DATA SUPPLIED »

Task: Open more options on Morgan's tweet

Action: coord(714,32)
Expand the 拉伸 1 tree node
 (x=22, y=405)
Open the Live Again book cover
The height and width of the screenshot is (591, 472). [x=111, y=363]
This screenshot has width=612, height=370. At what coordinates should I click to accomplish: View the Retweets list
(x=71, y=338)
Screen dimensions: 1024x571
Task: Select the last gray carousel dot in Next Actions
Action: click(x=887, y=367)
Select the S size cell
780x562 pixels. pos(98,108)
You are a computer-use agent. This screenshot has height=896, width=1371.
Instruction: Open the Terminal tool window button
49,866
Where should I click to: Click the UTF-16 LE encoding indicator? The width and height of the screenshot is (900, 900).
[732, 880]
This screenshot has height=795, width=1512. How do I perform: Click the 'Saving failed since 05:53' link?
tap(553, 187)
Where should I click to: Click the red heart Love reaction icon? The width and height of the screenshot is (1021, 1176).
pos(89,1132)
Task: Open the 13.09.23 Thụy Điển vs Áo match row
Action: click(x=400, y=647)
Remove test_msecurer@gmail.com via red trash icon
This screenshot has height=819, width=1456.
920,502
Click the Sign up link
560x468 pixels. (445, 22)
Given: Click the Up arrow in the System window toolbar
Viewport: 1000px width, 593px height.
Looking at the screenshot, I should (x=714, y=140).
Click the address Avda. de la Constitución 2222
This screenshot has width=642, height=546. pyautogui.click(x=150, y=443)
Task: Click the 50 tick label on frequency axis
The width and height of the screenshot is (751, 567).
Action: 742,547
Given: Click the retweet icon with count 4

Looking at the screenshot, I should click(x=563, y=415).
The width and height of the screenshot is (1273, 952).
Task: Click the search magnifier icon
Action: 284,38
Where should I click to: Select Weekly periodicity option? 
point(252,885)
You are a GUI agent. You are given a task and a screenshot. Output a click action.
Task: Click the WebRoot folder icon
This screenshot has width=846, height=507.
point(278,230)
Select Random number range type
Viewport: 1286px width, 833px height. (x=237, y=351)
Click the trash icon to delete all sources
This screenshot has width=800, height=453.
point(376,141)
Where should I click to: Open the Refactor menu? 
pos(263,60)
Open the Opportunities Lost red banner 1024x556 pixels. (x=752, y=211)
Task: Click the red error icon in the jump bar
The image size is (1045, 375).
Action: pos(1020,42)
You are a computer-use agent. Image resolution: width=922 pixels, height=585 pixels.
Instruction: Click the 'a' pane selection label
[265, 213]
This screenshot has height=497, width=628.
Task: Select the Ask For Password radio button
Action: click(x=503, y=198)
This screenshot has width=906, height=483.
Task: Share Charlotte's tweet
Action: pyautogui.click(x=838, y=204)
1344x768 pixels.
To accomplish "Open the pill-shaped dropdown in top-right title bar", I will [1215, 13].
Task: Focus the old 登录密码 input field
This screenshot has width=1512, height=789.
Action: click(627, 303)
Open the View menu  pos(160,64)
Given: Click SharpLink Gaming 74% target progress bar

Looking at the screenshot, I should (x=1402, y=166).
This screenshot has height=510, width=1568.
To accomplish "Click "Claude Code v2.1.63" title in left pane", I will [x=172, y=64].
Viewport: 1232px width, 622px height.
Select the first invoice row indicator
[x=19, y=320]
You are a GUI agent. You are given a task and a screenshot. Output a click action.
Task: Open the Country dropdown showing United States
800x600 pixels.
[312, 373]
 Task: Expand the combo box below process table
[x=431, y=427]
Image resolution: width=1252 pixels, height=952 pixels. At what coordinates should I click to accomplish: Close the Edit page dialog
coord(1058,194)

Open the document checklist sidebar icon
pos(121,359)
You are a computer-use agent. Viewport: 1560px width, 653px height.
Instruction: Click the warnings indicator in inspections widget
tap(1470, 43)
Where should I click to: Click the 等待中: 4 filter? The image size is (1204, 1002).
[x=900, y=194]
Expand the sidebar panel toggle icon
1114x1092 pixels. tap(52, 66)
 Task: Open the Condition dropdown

TASK TO CARRY OUT » State how many lines in the listing above contain the string "agent". Include no other words.

COMPLETED TASK » 5